Now, on to her knights. Their title in Japanese is 薔薇の騎士（ロードナイト）, bara no kishi (roodonaito). Firstly, any basic Japanese student knows sometimes the reading doesn’t match the kanji. This really presents a conundrum though. “Bara no kishi” would translate literally to “Knights of the Rose”, aka “Rose Knights”, which is what Viz Media uses. But what about ロードナイト? Well, it may seem logical that the latter part means “knight” since, well, they’re protectors. But “rose” in katakana would be ローズ. ロード can be road, load, lord, rhode, and probably a few other homonyms. However, note that Japanese often separates words for clarity, but there is no dot here. So it could be one word, as ロードナイト means “rhodonite”, a stone. And if you go back to the kanji, 薔薇の騎士 is also the Japanese name for the opera Der Rosenkavalier, which, according to Wikipedia, translates back to The Knight of the Rose or The Rose-Bearer.

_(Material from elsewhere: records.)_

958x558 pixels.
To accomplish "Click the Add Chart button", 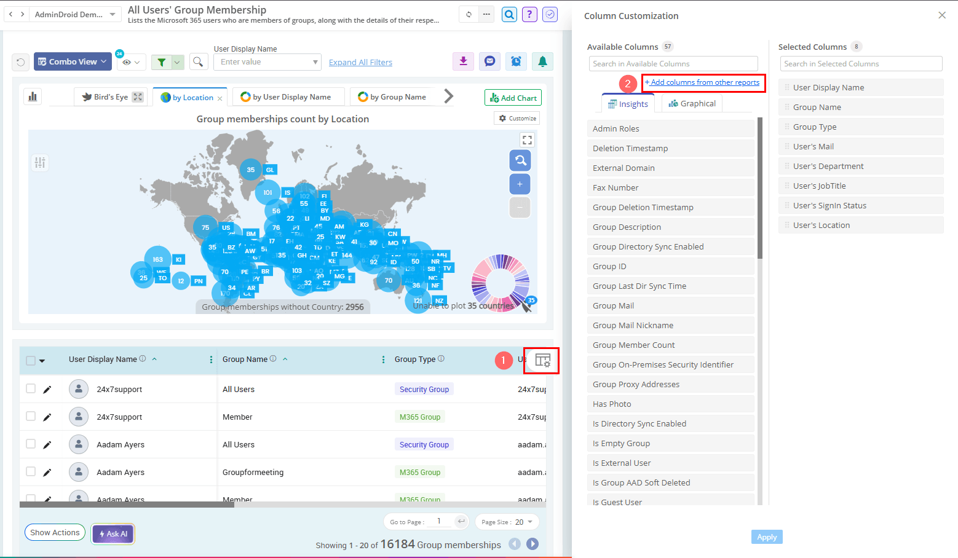I will point(513,98).
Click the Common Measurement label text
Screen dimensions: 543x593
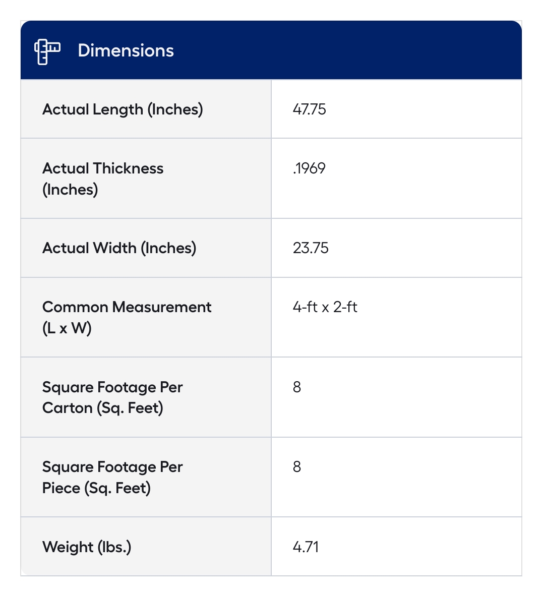point(127,307)
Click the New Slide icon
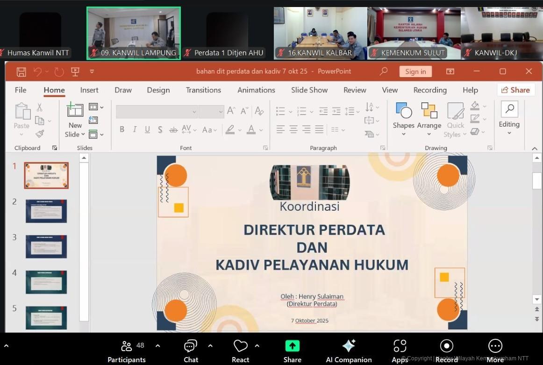543x365 pixels. [x=75, y=110]
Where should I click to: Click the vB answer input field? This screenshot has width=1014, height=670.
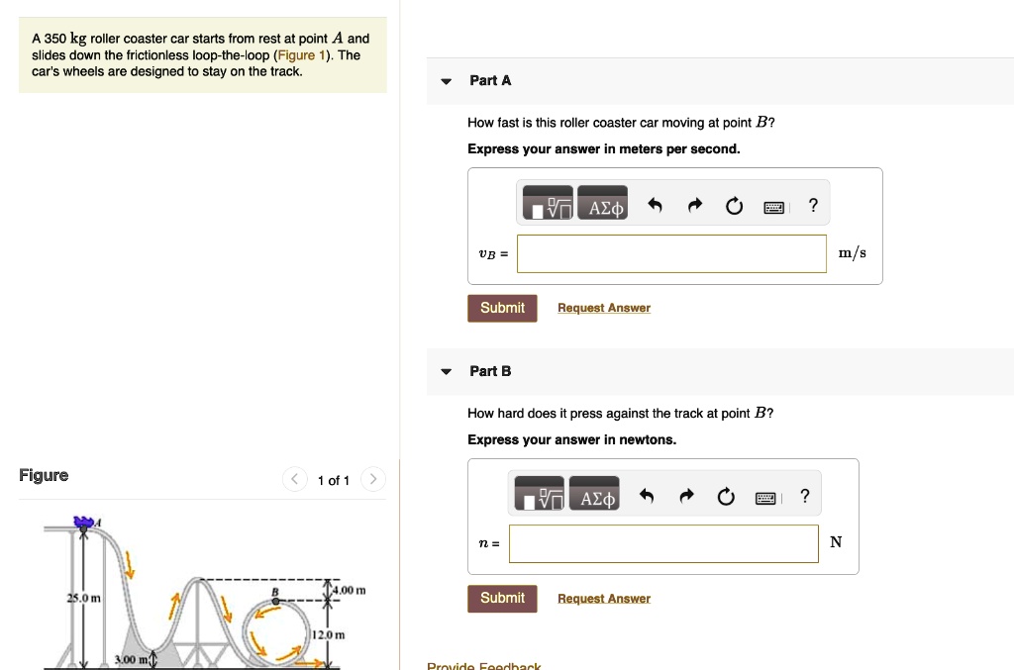(671, 253)
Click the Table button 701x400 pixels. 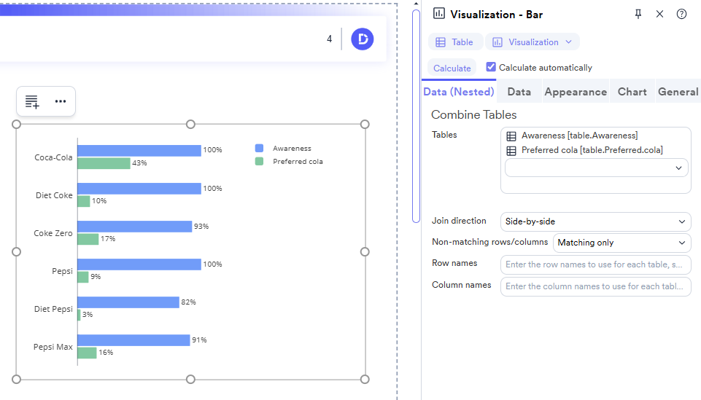tap(455, 42)
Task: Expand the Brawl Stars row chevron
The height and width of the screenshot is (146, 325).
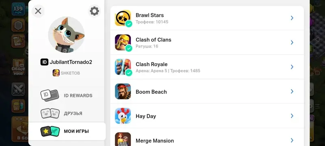Action: (292, 18)
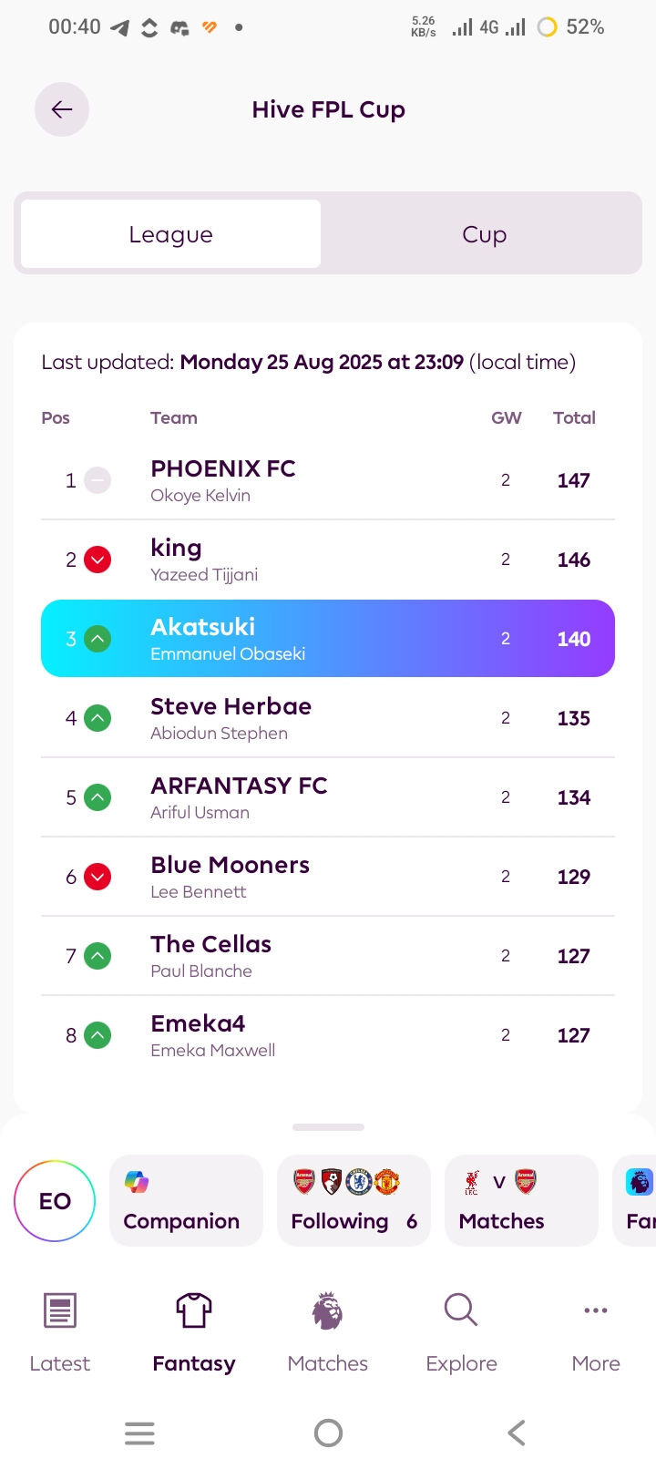Viewport: 656px width, 1469px height.
Task: Open Following clubs card
Action: 354,1200
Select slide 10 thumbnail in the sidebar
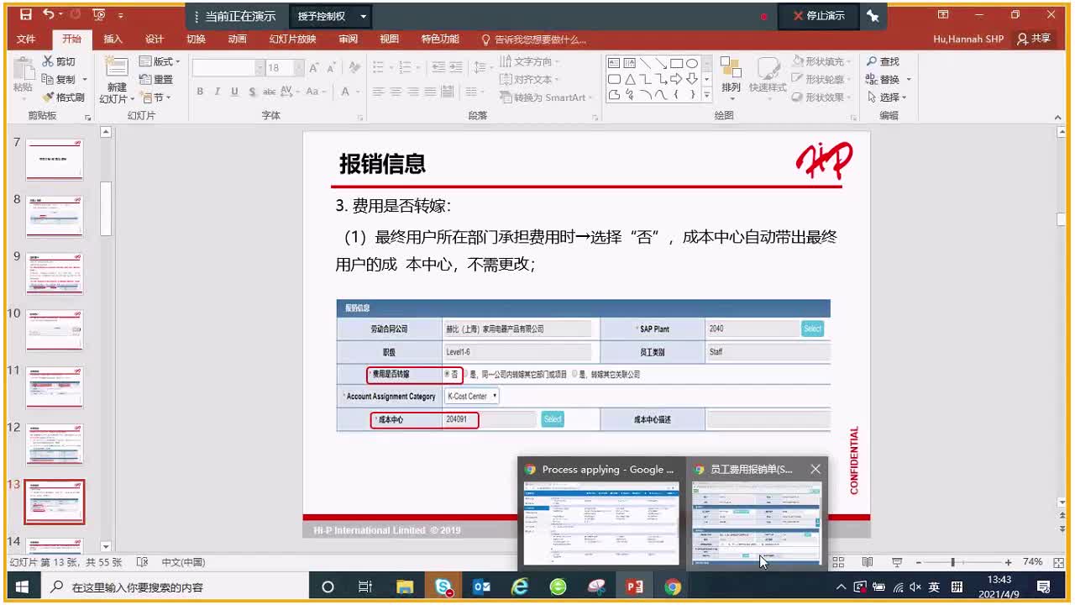Image resolution: width=1075 pixels, height=605 pixels. point(54,329)
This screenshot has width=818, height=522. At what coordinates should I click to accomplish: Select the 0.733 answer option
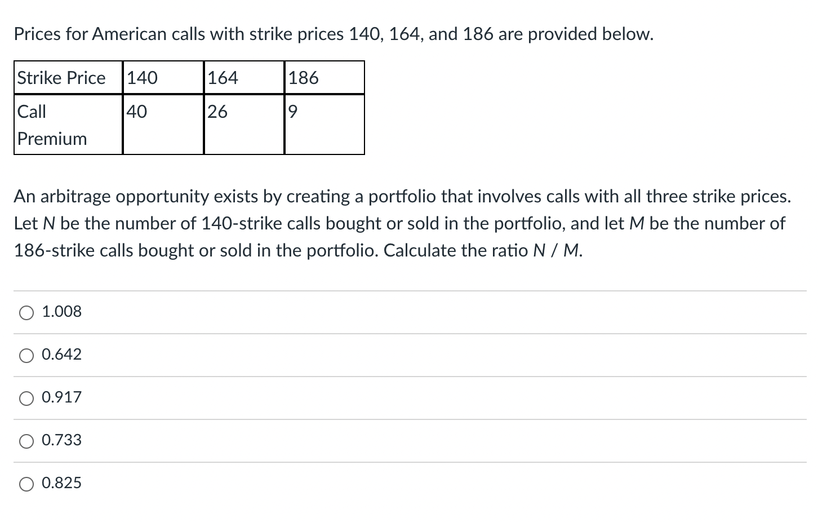point(26,441)
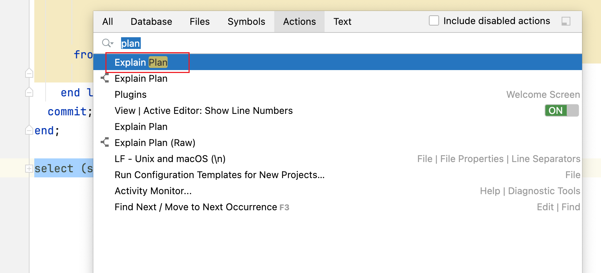Select highlighted Explain Plan result

[x=141, y=62]
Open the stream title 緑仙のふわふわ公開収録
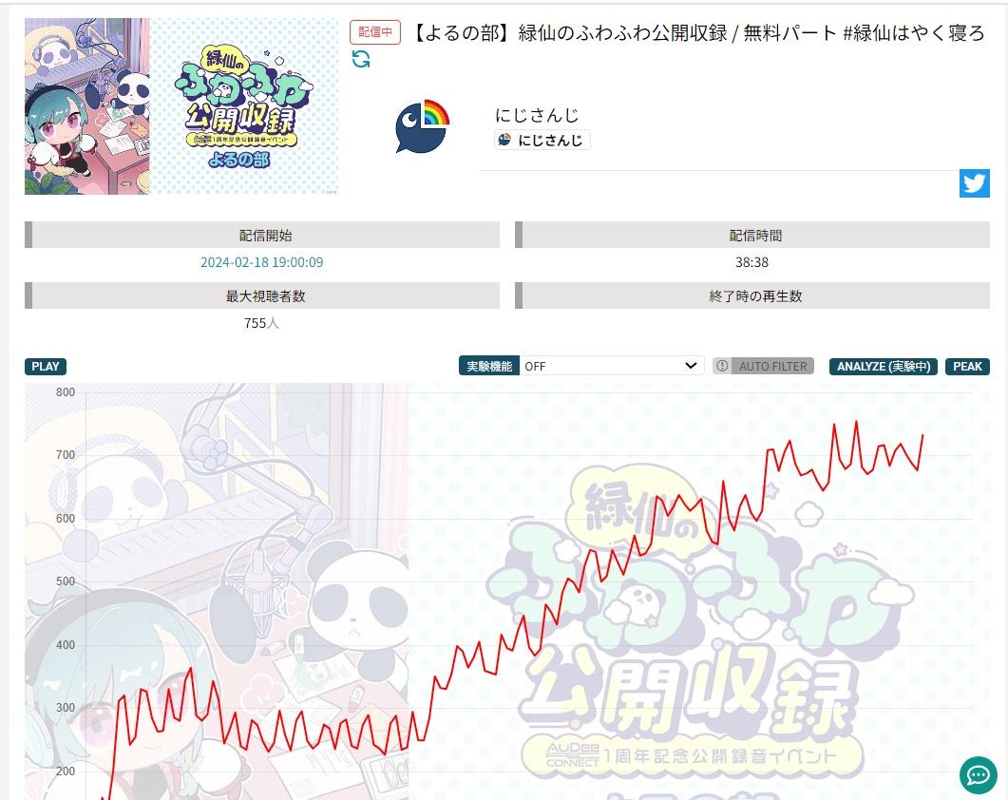Screen dimensions: 1008x800 click(x=696, y=33)
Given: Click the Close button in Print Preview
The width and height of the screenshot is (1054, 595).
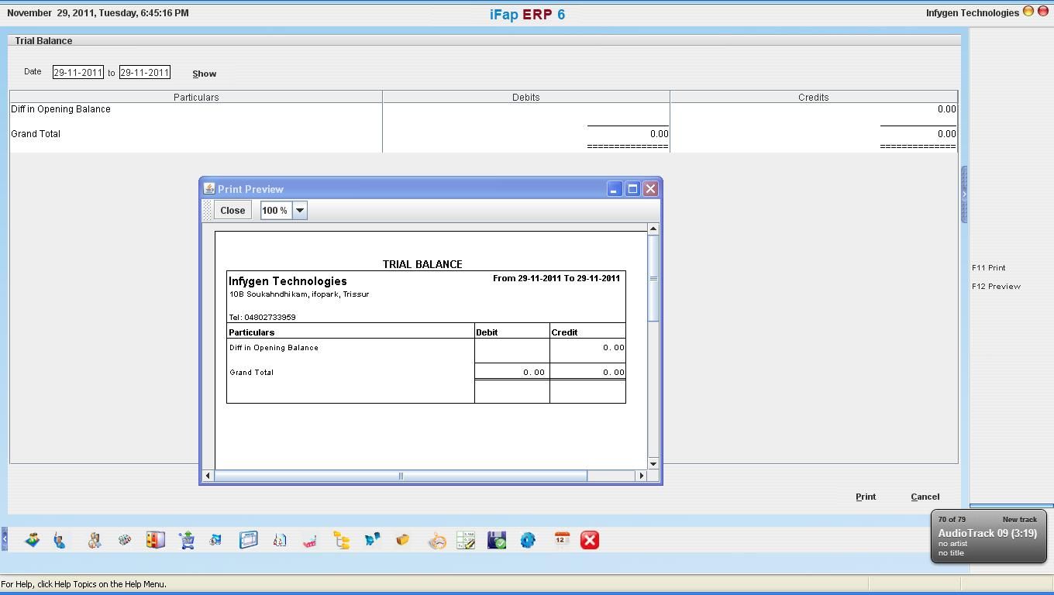Looking at the screenshot, I should (233, 211).
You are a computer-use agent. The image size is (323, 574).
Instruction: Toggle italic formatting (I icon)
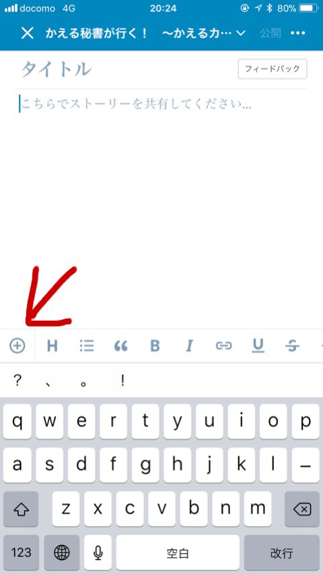pos(189,346)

So… yeah. You can make a case for quite a few different names. “Der Rosenkavalier” might have been an interesting choice for the knights considering the series brings up German here. Still, then the rhodonite pun kind of loses its edge, which is why some people thought it should be “Rhode Knight”. I’m assuming they checked with Shouoto and/or Kadokawa Shoten about the correct romanization. In addition, the drama CDs seem to ignore both kanji’s readings (as well as the reading of “order” for the word “meirei”, which is replaced with “command” in certain Viz Media volumes) and just go with the kanji pronunciation. Why? I have no clue. Someone explain it to me. Why have a reading of “dominion” and not use it? Why does the adaptation here go back and forth here between “command” and “order”? Why?!
Well, since I dove deep into those things, I really don’t have much to add.
As much as I complain about Kiss of the Rose Princess, it is a very entertaining read. In the hands of a talented team, this could have been an even better anime. Alas, this will likely be the only visual version of the story we’ll ever get, so pick this up if you’re looking for a spunky heroine in a fantasy manga.
As I mentioned, several drama CDs were made.
Viz Media is publishing Shouoto’s The Demon Prince of Momochi House while Yen Press is releasing He’s My Only Vampire.